Rue Affre est installé depuis peu un « fit truck », une salle de sport mobile destinée aux femmes. Sa fondatrice, Assitan Keita, raconte cette belle aventure made in Goutte d’Or.
Il est maintenant admis par tous que l’exercice physique est essentiel pour garder la forme et se sentir bien dans sa peau. Tout le monde est appelé à se bouger. Sauf qu’entre l’injonction et la mise en œuvre, il y a souvent un fossé que certains tentent de combler.
C’est le cas d’une jeune trentenaire, Assitan Keita qui est née et a grandi à la Goutte d’Or, où elle a trop souvent vu les mamans du quartier, incapables de s’autoriser, dans un emploi du temps très chargé, le moindre moment à elles pour faire un peu de sport. Alors, avec des copines du quartier, elle a créé l’association Motivea qui, selon les mots de sa fondatrice, vise à « faciliter l’accès au sport pour les femmes ». Mais comment cette idée a-t-elle émergé ? D’abord de l’expérience d’Assitan qui explique la genèse de ce projet : « Quand j’étais à l’école primaire de la rue Richomme, j’ai découvert le basket grâce à la visite d’un coach du Paris basket 18. Cela m’a permis d’intégrer la section sport-études au collège Gérard-Philipe. »
Place aux mamans
À côté du sport qui lui a donné « un cadre et une discipline », Assitan est attirée par deux autres univers : l’architecture et, grâce à une intervenante très appréciée au collège, l’animation. « J’ai toujours voulu concilier ces trois objectifs », résume celle qui a s’est formée en alternance dans une agence d’architecture spécialisée dans le design intérieur. Mais toujours attachée à garder un pied dans le social, elle obtient le brevet professionnel de la jeunesse, de l’éducation populaire et du sport (BPJEPS).
Assitan construit son projet sur une « révolte ». « Dans le quartier de la Goutte d’Or, il n’existait pas de structure sportive adaptée aux femmes, notamment avec des solutions de garde pour les enfants., explique-t-elle. De plus, dans l’inconscient collectif, une mère a peu de temps pour elle et ne va pas, à priori, pratiquer un sport. » En témoigne l’histoire de sa propre mère qui « s’est oubliée pour ses enfants. » Pour mieux mesurer ce besoin sportif, un questionnaire a été proposé dans le quartier et à l’extérieur. Trois cents réponses ont été recueillies. Massivement, les femmes regrettent qu’il n’y ait pas un lieu qui leur soit adapté, couplé avec une solution de garde des enfants.

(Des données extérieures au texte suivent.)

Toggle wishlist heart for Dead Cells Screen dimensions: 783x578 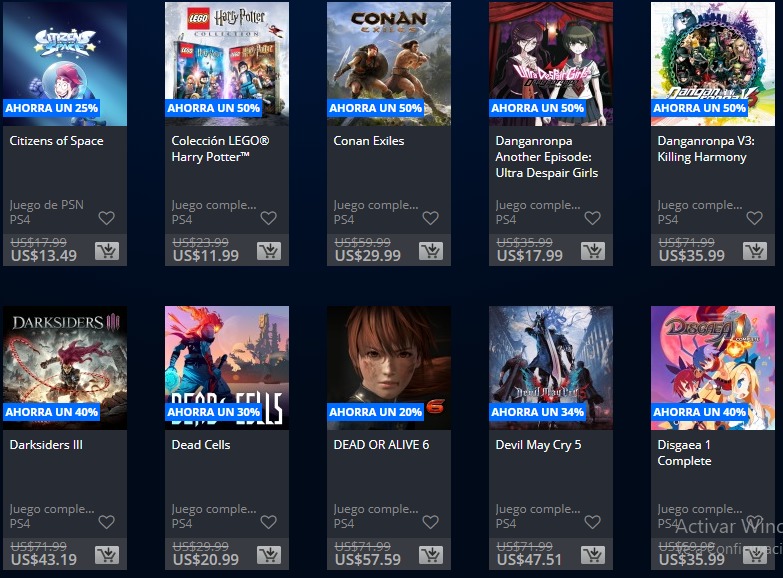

Le manque de logistique et les problèmes financiers sont également cités comme des obstacles à la pratique sportive.
Le sport mobile
Sur ces bases, en 2015, cinq copines du quartier, emmenées par Assitan, créent Motivea. Très vite, l’association propose aux femmes de la Goutte d’Or diverses activités comme le foot, le basket, la boxe ou le fitness. Le projet se construit avec beaucoup d’enthousiasme et peu de moyens (tout le monde est bénévole). « Pendant ces années, nous avons accompagné environ 300 foyers, certaines femmes parcourant jusqu’à 45 km pour participer », raconte Assitan. Les débuts concluants donnent des ailes à Motivea, avec l’envie d’aller vers les personnes ciblées. Mais pour ça, il faut se déplacer.

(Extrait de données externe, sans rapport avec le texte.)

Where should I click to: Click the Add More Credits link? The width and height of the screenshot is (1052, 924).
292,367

Grâce au budget participatif, la structure obtient un financement important permettant d’acheter un camion d’une surface de 15 m2. A l’intérieur, cinq personnes peuvent être accueillies pour une séance de sport. Ce « fit truck » est accompagné d’un autre petit camion destiné à la prise en charge des enfants pendant que les mamans font du sport. S’ajoutent dans la flotte deux camions chargés de tracter les deux trucks. « Depuis juillet dernier, nous disposons de la première salle de sport mobile, ouverte aux femmes de 18 à 70 ans. Pour l’instant, nous intervenons dans trois quartiers du 18e : Goutte d’Or, Marx Dormoy et La Chapelle. Bientôt, nous irons à la porte de Montmartre. Nous ciblons les bailleurs sociaux, les collectivités et les entreprises. »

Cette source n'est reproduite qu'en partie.